Start of Block

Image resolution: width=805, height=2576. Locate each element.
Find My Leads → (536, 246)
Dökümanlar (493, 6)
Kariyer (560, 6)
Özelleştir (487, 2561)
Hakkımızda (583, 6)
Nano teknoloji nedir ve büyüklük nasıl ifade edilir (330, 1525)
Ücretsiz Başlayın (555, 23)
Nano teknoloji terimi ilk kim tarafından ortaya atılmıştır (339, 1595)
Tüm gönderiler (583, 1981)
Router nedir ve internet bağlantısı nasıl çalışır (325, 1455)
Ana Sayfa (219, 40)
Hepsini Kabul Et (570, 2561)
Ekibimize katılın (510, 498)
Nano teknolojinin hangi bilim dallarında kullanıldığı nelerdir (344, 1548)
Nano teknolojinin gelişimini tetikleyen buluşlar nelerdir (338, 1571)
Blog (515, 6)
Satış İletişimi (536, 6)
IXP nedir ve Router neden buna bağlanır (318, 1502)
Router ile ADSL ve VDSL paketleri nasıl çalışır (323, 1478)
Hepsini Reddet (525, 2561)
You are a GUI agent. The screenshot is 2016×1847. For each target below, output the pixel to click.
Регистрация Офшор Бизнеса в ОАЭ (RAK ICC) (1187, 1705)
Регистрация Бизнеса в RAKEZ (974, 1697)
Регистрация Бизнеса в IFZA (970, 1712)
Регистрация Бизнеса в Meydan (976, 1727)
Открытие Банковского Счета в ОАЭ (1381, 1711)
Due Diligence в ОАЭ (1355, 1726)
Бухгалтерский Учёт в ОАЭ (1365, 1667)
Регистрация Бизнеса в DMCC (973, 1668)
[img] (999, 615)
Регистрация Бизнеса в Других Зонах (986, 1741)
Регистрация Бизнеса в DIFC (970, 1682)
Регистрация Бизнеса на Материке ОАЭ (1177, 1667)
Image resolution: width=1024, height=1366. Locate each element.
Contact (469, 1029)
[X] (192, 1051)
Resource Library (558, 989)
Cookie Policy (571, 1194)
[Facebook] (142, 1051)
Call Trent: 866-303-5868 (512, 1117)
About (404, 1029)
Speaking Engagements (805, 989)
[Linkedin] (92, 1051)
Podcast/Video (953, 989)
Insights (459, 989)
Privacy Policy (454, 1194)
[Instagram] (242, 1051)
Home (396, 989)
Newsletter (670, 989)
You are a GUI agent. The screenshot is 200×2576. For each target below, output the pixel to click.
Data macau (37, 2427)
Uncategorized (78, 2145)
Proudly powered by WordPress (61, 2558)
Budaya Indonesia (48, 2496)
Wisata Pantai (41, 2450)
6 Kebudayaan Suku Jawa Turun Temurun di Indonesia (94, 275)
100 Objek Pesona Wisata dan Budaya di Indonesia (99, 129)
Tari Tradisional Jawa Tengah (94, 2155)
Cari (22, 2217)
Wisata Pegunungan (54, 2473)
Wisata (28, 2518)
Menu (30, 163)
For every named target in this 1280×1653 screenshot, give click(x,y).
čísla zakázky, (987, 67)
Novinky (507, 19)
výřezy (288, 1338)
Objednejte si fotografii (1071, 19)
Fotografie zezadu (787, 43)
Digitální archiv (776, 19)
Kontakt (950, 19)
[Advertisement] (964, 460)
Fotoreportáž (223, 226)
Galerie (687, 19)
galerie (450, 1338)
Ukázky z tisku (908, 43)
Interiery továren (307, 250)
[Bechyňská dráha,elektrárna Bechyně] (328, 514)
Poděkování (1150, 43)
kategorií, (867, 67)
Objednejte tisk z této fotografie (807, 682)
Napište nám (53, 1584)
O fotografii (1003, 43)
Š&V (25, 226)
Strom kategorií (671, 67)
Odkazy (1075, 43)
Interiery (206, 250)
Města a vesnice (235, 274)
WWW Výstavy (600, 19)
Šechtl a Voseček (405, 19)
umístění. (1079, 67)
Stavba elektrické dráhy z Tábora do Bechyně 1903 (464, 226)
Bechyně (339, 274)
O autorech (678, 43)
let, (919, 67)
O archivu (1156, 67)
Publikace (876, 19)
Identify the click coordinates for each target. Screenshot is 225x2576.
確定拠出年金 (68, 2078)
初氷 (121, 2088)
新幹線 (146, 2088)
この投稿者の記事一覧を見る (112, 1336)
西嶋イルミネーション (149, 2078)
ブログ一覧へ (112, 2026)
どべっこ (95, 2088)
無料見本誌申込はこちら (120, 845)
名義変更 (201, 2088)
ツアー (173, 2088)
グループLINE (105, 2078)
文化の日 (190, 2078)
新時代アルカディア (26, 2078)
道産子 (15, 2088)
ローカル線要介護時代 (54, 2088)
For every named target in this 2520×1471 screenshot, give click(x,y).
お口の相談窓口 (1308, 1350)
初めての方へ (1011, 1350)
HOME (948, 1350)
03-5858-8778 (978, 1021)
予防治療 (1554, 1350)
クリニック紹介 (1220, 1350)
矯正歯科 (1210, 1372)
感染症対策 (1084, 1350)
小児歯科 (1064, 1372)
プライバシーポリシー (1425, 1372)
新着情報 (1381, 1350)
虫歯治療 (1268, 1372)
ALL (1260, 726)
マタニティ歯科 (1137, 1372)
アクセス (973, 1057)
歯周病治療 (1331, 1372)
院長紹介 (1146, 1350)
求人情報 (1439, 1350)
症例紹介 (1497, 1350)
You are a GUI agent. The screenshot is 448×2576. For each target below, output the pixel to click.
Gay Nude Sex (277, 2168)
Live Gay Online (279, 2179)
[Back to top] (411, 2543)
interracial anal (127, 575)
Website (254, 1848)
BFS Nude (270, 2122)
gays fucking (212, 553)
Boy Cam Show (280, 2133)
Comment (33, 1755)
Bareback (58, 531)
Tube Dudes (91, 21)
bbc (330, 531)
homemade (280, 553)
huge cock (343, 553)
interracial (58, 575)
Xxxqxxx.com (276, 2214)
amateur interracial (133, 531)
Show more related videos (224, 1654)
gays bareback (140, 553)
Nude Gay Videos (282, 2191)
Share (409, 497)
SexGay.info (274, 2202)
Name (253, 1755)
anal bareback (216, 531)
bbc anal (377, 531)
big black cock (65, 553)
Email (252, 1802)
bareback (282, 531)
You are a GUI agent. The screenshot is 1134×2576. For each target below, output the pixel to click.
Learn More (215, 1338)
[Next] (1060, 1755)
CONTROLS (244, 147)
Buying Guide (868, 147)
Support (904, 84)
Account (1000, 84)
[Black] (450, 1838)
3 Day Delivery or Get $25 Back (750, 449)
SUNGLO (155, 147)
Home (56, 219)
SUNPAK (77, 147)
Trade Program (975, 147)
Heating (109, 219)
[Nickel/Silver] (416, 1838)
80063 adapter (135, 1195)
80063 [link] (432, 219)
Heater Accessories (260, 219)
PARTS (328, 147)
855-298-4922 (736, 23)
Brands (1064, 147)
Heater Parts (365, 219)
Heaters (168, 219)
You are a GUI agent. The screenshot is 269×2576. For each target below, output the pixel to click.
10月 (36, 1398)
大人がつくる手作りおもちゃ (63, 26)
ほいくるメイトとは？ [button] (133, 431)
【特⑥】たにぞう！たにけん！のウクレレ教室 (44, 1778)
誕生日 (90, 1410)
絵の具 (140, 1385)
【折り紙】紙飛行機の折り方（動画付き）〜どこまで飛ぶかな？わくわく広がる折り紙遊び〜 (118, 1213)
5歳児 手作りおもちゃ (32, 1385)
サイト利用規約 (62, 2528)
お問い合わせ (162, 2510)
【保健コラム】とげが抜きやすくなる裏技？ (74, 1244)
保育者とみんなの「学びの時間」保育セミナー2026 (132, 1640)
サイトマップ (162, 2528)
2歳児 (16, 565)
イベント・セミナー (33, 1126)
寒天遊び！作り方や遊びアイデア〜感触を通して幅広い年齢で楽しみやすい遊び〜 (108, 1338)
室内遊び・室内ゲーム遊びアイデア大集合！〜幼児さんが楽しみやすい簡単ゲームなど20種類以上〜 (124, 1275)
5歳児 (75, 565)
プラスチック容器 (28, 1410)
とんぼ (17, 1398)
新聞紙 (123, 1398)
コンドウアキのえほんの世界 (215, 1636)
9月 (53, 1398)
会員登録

End of Block

ACTIVITY: If a line falls between the first line of the entries and the line containing "Tüm gönderiler (583, 1981)", or is one of those two, restate it word for word; leave all other lines out.

EXERCISE SOLUTION:
Image resolution: width=805, height=2576. Locate each element.
Find My Leads → (536, 246)
Dökümanlar (493, 6)
Kariyer (560, 6)
Özelleştir (487, 2561)
Hakkımızda (583, 6)
Nano teknoloji nedir ve büyüklük nasıl ifade edilir (330, 1525)
Ücretsiz Başlayın (555, 23)
Nano teknoloji terimi ilk kim tarafından ortaya atılmıştır (339, 1595)
Tüm gönderiler (583, 1981)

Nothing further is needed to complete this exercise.